Stress exacerbates the condition, and the episodes worsened during the COVID-19 pandemic. Personal and professional lives became blurred, and the steep learning curve of adjusting to life with the virus was there for all to see. My mom and I had some stability thanks to the programs under the CARES Act, including the extended unemployment benefits, and extra support meant to help those whose lives were disrupted by COVID.
That allowed us some breathing room to seek more stability. I looked for roles in retail and customer service, as well as temp roles and jobs in journalism. The first rejections came immediately from the former, and though they did not specify why, the logic must have been around the Bachelor's Degree – that soon a better offer would come, and it would be a waste of resources to train and onboard us. Applications for journalism work were met with silence. Mom looked for remote roles, but to no avail.
Now, with public health emergency programs set to expire, combined with inflation, the questions front and center of people's minds are numerous. For my mom and I, we find ourselves back at square one, depressed, disconsolate and anxiety-ridden wondering if each day will be a chance to excel, or will be purely a reprieve from the challenges ahead.
The only thing you can do to untangle the web of uncertainty snarling your personal and professional life is to ask for help, knowing full well that things will be much, much worse if you don't.
Seeking Stability and Security
For the millennial caregivers across the U.S. (23% of caregivers are millennials, according to 2020 statistics from AARP), myself included, keeping body and soul together is not just imperative, but required. However, it is a task easier said than done, and the only thing you can do to untangle the web of uncertainty snarling your personal and professional life is to ask for help, knowing full well that things will be much, much worse if you don't.
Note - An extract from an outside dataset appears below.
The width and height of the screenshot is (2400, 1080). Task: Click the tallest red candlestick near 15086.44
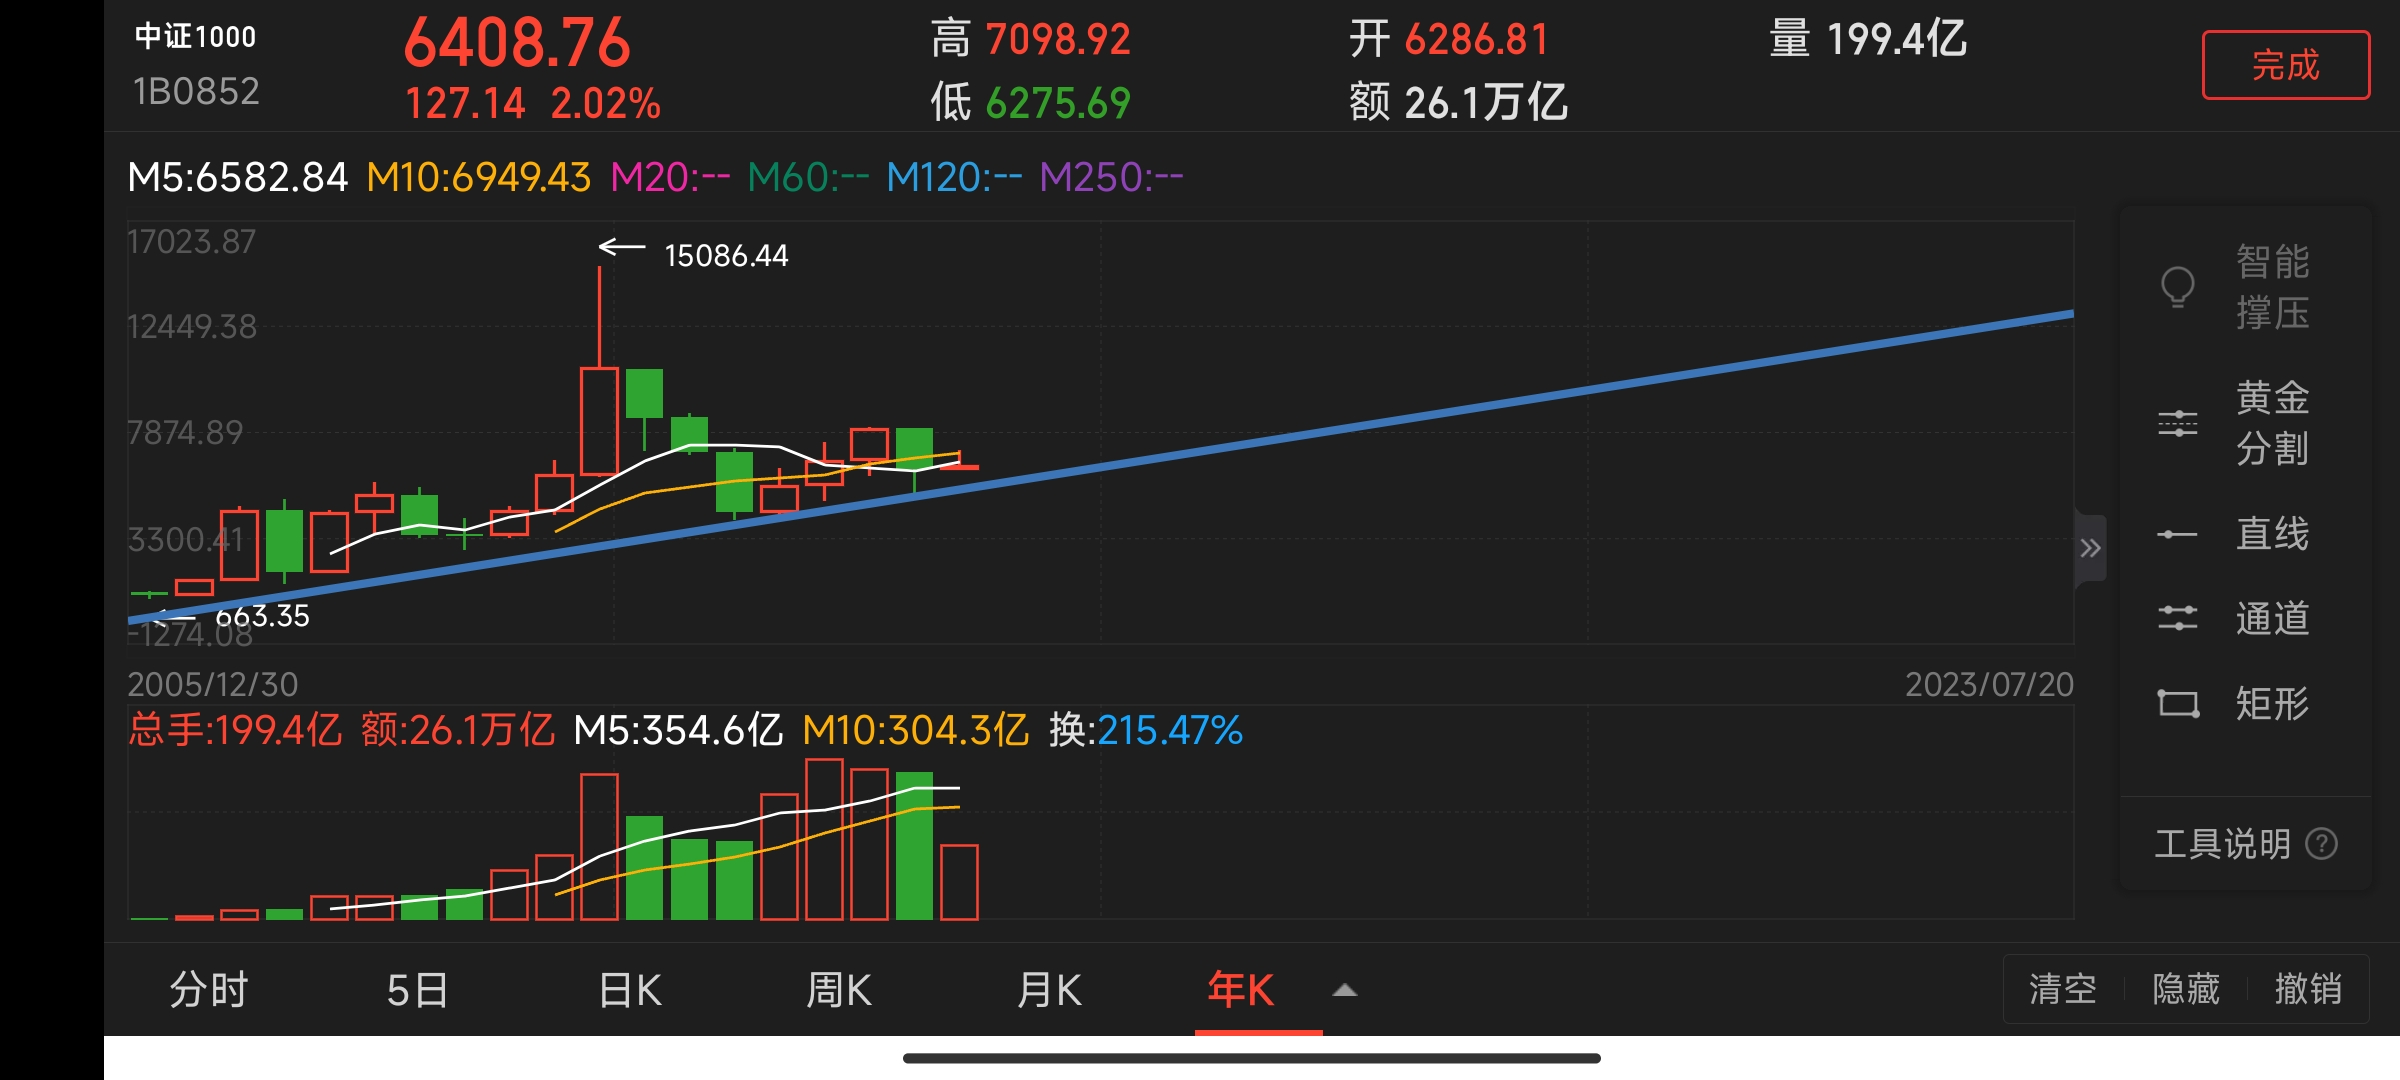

However, asking for help is something that still presents a negative bias. People you considered friends now treat you as if you have a contagious disease, while support agency personnel get straight to the point and say you're not worth helping. One agency even suggested we travel to a different state to get on a housing waitlist, even though HUD Section 8 waitlists nationwide remain significantly backlogged.
You persevere anyway knowing there are still things needing to be done. I want my mom to be healthy and to make her proud, and she wants to see me be successful, Pulitzer Prize or not. Along the way, you find the people who do care, who root for you, who don't judge you, and are as eager as you are for a change in circumstances for the better. They, in a sense, become part of your family and help you persevere, even if the only thing you do tomorrow that is remotely productive is asking for help in finding what's next.
The other day, I asked mom why she sent me to Starbucks after I left Housing Court that afternoon in January. Her answer signaled something to me that I sometimes forget – I'm only human. She told me that I was in shock, and the caffeine and sugar would help me focus and take a step back from the situation.
"The five dollars you spent would not have made a long term difference," she said.
Our fellow human beings play a big role in ensuring we can be at our best. Even as the country and the world around me changes, all I want are humanistic things — I want stability and security, for my mom to be okay and her Ménière's episodes to decrease rather than increase, for us to be in a clean and safe place, and to help us get to where we are supposed to be, personally and professionally.
Ultimately, I want to be in a position to better support my fellow human beings, just as those who cared stepped up to support me with no questions and no judgment.
Is that too much to ask?
Editor’s note: This story was supported by the journalism nonprofit Economic Hardship Reporting Project.